Материал для поиска текста и элементов:
__________________________________________________

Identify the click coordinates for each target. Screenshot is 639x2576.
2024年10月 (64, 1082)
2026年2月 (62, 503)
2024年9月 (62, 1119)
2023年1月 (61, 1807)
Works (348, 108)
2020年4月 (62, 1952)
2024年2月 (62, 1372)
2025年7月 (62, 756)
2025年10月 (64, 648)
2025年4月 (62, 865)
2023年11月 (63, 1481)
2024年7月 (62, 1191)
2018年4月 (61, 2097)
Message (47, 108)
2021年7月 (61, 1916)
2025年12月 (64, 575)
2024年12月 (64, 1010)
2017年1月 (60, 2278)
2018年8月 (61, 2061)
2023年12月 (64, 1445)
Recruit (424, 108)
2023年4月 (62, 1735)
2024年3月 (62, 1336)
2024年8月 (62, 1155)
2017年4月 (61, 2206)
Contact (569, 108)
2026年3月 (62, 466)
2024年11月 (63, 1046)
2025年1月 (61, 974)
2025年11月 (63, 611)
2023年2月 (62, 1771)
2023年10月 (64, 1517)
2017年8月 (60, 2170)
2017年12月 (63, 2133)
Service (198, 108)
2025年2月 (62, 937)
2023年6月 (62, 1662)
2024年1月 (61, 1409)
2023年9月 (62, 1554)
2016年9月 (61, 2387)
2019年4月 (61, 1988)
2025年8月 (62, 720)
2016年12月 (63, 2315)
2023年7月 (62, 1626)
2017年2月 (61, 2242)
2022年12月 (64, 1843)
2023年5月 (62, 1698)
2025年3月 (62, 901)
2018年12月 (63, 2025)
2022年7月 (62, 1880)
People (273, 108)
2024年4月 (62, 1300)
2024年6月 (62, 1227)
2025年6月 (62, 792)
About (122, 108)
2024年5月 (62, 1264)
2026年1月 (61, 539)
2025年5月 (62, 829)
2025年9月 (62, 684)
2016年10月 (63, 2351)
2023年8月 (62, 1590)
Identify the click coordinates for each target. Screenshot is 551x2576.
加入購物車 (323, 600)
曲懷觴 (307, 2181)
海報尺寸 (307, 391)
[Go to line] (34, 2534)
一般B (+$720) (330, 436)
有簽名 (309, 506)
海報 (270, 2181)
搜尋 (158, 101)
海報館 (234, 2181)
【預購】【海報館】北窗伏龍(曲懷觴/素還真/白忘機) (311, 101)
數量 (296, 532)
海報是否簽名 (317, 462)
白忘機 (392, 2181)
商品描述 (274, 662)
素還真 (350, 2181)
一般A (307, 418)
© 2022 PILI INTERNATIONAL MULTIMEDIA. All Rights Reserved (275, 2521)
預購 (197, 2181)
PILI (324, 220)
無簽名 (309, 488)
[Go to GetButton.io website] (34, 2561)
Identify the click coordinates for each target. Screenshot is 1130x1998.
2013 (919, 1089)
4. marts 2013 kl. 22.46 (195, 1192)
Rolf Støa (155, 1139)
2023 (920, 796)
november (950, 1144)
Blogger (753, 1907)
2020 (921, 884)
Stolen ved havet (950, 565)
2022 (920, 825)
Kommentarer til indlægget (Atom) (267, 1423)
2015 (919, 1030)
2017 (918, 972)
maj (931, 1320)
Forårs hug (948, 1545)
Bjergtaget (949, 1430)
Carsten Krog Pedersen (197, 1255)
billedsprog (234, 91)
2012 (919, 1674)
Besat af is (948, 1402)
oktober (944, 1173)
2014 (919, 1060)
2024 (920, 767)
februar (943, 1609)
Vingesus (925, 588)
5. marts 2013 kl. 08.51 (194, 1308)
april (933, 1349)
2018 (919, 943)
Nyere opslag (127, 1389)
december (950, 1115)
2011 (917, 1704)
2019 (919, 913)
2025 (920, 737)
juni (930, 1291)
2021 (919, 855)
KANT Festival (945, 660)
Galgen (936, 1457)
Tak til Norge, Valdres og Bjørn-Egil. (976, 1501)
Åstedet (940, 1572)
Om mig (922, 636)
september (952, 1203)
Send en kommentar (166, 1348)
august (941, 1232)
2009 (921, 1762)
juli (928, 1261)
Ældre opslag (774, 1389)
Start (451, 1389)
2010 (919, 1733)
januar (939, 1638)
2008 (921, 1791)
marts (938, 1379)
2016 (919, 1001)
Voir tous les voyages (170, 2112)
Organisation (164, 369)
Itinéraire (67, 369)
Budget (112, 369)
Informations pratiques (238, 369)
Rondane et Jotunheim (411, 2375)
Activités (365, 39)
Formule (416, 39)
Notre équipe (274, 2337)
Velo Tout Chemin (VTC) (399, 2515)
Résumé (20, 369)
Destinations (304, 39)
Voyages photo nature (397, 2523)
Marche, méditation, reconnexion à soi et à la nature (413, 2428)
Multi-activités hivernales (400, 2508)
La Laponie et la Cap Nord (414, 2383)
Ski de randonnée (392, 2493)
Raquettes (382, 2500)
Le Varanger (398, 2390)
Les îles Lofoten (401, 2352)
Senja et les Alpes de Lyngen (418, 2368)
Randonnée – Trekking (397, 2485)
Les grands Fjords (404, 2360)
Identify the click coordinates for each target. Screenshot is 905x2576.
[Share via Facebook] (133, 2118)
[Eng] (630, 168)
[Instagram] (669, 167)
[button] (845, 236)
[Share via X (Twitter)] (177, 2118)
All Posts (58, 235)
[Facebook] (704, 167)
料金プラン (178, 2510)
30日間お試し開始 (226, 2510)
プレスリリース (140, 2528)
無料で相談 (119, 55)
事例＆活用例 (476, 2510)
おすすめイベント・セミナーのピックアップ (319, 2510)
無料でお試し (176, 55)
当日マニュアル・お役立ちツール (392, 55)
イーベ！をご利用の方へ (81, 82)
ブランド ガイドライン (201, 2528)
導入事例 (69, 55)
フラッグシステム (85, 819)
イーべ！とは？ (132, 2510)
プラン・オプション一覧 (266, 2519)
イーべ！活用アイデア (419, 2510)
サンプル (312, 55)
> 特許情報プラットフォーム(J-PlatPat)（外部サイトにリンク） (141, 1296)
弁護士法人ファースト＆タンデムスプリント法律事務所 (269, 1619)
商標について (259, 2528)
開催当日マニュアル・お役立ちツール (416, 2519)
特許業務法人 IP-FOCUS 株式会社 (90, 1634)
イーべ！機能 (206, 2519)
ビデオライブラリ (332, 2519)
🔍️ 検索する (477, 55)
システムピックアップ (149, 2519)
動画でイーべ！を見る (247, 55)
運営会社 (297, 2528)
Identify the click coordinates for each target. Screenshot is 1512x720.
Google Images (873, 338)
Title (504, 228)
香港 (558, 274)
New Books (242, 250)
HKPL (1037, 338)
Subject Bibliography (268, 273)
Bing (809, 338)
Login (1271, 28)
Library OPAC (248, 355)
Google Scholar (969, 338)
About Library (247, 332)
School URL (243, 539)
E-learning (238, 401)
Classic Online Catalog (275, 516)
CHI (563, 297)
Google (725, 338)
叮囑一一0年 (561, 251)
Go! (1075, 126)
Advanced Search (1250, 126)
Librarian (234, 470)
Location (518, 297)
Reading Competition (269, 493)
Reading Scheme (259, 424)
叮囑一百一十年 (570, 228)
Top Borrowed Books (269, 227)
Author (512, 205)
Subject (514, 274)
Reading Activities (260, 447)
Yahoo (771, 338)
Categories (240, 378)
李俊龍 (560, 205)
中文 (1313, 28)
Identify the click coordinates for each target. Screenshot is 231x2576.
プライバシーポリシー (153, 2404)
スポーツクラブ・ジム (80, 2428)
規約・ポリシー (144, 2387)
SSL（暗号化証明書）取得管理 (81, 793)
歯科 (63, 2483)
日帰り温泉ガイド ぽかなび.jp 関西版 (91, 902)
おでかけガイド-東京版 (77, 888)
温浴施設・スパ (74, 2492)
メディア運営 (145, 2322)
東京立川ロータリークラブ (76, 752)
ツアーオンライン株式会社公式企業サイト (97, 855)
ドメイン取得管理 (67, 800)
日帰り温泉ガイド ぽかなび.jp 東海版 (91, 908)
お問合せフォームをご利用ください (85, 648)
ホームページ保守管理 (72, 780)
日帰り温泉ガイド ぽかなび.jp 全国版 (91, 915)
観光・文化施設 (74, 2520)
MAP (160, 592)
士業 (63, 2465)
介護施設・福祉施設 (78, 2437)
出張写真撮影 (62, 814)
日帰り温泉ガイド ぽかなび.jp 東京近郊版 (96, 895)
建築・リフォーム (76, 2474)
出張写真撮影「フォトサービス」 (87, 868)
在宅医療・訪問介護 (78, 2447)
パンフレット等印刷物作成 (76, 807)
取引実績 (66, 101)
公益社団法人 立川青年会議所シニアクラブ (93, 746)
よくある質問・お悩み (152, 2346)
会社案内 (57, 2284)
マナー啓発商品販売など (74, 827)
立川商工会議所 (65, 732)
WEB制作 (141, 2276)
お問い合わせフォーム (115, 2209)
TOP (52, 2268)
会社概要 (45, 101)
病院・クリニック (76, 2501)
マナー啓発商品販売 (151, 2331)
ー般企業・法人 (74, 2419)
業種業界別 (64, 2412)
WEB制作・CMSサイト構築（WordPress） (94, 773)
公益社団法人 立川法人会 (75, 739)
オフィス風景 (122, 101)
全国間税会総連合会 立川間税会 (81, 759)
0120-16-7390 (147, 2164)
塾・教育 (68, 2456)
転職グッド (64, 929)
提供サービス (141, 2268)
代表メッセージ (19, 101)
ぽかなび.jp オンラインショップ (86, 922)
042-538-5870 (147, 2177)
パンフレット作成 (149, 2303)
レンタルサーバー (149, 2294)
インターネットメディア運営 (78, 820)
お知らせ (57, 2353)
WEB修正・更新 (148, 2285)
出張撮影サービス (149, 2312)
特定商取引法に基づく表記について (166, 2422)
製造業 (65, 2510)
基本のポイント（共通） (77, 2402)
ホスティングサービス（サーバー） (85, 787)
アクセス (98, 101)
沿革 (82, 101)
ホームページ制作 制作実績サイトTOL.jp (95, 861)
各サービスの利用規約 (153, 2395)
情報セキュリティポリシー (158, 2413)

__________________________________________________

Цель задания:
Перечислите все строки приведенного выше материала, в которых встречается слово «お役立ちツール». Регистр букв учитывается.

Решение задания:
当日マニュアル・お役立ちツール (392, 55)
開催当日マニュアル・お役立ちツール (416, 2519)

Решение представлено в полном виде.